Working Partnerships USA (WPUSA)

Working Partnerships USA (WPUSA)

Overview

* Created by labor leader Amy Dean
* Allied with Green For All and the Apollo Alliance


Founded in 1995, Working Partnerships USA (WPUSA) is a 501(c)(3) nonprofit group that views “income inequality” as a serious societal problem. The organization’s primary mission is to “close the gap between rich and poor in Silicon Valley.” Since its inception, WPUSA has worked to build “sustained labor-community alliances with religious groups and Hispanic and immigrant communities.”

Amy Dean, former President and CEO of the South Bay AFL-CIO Labor Council, the 15th largest labor federation in the U.S. with over 90 unions, created WPUSA as a sister organization to the Council. One of the Dean’s primary goals was “to make collective bargaining available to every single worker.”

In 2003, Phaedra Ellis-Lamkins, a leading organizer with the Service Employees International Union (SEIU), replaced Dean as the Executive Director of WPUSA and the Labor Council. During her tenure, Ellis-Lamkins steered WPUSA toward progressive environmentalism, allying with Joel RogersCenter on Wisconsin Strategy (COWS), Van JonesGreen For All, the California Green Stimulus Coalition, and the Greenbelt Alliance.

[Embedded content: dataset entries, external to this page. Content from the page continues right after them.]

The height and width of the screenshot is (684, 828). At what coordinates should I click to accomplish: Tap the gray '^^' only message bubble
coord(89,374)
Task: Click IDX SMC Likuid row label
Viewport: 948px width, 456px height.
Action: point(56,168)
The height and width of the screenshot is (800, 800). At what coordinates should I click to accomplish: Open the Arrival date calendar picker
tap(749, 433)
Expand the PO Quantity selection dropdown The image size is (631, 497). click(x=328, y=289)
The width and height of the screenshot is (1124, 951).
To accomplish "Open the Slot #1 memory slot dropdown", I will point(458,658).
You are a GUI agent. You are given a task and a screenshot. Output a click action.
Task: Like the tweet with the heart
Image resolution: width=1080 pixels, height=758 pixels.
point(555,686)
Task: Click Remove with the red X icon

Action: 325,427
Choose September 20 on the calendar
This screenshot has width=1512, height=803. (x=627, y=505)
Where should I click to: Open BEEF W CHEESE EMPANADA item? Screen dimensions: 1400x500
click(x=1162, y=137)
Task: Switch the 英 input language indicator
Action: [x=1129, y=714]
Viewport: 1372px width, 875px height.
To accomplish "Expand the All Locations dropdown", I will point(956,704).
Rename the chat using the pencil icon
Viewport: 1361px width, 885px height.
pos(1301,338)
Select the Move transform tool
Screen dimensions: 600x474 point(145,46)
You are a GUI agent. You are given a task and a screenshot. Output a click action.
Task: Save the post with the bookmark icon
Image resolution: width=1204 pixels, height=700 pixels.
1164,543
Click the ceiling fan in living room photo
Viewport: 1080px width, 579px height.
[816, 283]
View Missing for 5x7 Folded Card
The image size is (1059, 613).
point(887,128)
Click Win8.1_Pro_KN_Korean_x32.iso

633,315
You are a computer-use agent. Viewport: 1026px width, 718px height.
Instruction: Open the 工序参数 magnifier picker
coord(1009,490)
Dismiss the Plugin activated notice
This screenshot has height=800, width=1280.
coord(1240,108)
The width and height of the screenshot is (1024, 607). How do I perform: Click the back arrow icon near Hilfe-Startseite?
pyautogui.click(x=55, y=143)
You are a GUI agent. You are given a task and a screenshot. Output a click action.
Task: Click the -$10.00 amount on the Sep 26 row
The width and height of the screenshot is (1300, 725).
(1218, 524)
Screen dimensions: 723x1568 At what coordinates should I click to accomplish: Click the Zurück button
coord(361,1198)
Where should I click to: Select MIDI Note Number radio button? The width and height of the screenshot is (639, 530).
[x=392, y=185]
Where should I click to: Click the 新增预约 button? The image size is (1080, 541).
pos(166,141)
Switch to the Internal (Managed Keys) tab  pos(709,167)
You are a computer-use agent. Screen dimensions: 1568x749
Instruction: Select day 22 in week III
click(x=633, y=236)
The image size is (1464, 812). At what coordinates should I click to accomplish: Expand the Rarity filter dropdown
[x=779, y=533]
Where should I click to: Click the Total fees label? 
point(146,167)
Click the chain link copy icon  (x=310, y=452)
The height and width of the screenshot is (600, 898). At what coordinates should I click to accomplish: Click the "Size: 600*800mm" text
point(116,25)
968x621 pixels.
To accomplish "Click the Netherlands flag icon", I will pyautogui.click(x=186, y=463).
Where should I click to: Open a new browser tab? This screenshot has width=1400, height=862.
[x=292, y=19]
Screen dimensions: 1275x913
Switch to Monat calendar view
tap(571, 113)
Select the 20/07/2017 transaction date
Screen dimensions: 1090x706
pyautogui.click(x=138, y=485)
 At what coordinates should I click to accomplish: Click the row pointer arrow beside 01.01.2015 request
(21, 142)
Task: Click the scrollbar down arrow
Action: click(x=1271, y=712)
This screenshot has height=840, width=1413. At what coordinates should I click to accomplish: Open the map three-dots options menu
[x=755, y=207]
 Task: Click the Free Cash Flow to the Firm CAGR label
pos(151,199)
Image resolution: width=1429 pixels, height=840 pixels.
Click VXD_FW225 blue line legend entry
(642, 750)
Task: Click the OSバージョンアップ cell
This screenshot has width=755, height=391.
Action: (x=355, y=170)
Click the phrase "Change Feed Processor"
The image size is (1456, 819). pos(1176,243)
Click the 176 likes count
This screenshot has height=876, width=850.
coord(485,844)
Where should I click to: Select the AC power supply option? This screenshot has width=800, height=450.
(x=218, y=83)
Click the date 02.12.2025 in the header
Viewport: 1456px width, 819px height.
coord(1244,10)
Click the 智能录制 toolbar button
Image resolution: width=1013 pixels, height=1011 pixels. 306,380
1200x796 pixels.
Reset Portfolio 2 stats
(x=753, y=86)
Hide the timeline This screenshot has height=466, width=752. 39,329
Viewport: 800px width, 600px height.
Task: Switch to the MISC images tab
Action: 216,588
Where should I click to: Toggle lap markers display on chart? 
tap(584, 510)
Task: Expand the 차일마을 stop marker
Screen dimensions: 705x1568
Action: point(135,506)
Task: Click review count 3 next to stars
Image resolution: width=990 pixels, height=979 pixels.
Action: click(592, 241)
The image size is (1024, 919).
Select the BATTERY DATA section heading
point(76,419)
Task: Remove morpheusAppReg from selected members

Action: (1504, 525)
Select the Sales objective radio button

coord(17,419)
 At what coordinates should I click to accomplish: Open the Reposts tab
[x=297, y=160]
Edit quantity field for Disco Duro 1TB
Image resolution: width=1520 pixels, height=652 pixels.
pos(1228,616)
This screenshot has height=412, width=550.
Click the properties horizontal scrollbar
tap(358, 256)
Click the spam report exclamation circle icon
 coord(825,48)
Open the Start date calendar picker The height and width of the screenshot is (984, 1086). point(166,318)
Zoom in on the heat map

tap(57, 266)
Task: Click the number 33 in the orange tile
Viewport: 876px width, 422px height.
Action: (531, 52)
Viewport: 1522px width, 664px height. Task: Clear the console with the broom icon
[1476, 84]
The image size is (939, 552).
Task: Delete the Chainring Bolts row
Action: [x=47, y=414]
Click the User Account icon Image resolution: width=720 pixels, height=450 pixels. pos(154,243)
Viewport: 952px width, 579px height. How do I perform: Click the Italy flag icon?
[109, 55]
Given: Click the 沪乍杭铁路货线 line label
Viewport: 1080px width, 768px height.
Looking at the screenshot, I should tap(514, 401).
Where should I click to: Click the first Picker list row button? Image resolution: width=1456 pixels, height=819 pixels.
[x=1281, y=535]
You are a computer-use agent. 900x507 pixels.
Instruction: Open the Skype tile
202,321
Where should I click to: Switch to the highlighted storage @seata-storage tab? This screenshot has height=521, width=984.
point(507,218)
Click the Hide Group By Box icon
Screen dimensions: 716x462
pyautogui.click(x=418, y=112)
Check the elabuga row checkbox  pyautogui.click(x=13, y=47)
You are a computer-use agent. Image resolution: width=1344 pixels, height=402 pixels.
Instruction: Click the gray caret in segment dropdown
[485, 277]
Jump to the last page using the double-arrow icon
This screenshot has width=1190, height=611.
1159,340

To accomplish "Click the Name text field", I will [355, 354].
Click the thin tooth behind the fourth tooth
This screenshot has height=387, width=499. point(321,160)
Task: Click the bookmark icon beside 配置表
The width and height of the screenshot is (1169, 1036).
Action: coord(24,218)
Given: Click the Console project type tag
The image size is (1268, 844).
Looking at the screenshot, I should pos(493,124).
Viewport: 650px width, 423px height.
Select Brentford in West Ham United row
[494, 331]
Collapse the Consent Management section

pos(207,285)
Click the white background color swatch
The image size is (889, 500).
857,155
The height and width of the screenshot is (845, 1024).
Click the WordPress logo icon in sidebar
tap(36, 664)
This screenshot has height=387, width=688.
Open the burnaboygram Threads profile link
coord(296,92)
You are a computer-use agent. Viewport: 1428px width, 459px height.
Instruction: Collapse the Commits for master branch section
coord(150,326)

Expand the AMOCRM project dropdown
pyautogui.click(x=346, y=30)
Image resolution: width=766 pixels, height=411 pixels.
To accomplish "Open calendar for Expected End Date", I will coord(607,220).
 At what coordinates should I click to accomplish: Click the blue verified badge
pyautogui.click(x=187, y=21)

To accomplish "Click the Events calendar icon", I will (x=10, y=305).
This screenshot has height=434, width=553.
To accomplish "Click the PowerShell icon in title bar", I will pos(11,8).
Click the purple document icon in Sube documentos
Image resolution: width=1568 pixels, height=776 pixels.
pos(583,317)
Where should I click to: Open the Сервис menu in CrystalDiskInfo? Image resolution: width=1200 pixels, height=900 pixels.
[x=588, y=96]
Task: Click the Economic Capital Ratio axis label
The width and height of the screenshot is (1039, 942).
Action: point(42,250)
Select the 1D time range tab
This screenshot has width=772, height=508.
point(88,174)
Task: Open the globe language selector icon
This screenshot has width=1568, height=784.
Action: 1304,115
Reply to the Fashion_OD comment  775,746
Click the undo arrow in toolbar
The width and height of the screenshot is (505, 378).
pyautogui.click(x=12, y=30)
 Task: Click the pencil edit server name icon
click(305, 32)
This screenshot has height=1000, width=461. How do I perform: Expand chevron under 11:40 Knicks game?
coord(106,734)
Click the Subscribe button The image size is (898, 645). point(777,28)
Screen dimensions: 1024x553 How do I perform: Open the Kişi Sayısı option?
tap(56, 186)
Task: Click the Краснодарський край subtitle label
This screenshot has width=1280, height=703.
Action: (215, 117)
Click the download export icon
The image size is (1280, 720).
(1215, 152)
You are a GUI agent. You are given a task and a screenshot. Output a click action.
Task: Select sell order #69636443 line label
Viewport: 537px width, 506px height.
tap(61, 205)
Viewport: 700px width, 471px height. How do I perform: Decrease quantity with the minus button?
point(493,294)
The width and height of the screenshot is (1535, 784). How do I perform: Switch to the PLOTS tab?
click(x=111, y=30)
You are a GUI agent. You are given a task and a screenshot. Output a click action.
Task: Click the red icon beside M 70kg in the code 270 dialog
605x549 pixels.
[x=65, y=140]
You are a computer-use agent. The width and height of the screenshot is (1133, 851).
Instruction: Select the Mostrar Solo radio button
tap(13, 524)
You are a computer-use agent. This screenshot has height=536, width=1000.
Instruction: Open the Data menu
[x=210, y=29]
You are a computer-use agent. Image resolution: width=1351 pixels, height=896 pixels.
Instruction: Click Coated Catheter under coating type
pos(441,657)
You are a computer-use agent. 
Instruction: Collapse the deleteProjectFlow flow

In 2009, when President Barack Obama appointed Van Jones as his “green jobs czar,” Ellis-Lamkins left WPUSA to replace Jones as CEO of Green For All. She also sits on the boards of Joel Rogers’ other green groups, the Apollo Alliance and the Emerald Cities Collaborative. Her vacated post at WPUSA was filled in 2009 by Cindy Chavez, longtime member of the Labor Council. Chavez had previously served on the San Jose City Council from 1998 to 2004, and as Vice-Mayor of the city from 2004 to 2006.

WPUSA’s board of directors is composed of leaders of the labor federations, AFL-CIO, SEIU, and UNITE HERE!.

WPUSA receives funding from the California Endowment, Clergy and Laity United for Economic Justice of California, the David and Lucile Packard Foundation, the French American Charitable Trust, the Friedman Family Foundation, the Ford Foundation, the James Irvine Foundation, the Marguerite Casey Foundation, the McKay Foundation, the Mitchell Kapor Foundation, the Nathan Cummings Foundation, the New World Foundation, Pacific Gas & Electric Company, the San Francisco Foundation, the Silicon Valley Community Foundation, the Solidago Foundation, the Unitarian Universalist Veatch Program at Shelter Rock, and the Women’s Foundation of California.

Besides the Rogers/Jones green network, WPUSA also works in partnership with, among many others, the ACLU, ACORN, Californians For Justice, the Center on Policy Initiatives, Clergy and Laity United for Economic Justice of California, the Ella Baker Center for Human Rights, Interfaith Worker Justice, People Acting for Communities Together, the U.C. Berkeley Center for Labor Research and Education, and Urban Habitat.

WPUSA has created a number of prominent labor-oriented groups. In 2003, Dean and Ellis-Lamkins launched the Partnership for Working Families, aiming to expand the green economy. Two years later, in collaboration with SCOPE, WPUSA established a sister organization, Building Partnerships USA, which was designed to create new progressive groups throughout the country.

Advocating for universal health care and living-wage policies, WPUSA runs two long-term projects:

  • The Leadership Network (LeaderNet): This initiative organizes South Bay’s leaders to “take effective action in advancing progressive social and political objectives.” Each community leader joining LeaderNet participates in its Working Partnerships Leadership Institute, a twelve-week education and leadership-training seminar.
  • The Interfaith Council on Economics and Justice (ICEJ): This is an association of faith leaders who educate the religious community to support “economic and social justice” by bringing “labor in[to] the pulpit.” ICEJ is allied with a number of interfaith organizations, including the Center on Policy Initiatives, Clergy and Laity United for Economic Justice of California, the East Bay Interfaith Committee for Worker Justice, and Kim Bobo’s Interfaith Worker Justice.

In 2009, WPUSA founder Amy Dean published A New New Deal: How Regional Activism Will Reshape the Labor Movement, calling for a new era of bigger government. Writing in the Daily Kos a year later, Dean blamed the Reagan administration for America’s economic troubles. With Barack Obama’s new jobs program, she claimed, a new era had begun:

“[F]or the first time since the 1930s, we have leadership in Washington that recognizes that government has a bigger role to play in the economy–that it is not just a spectator watching on the sidelines, but can use its influence to actively help bring about the broadly shared prosperity that business will never be able to create on its own.”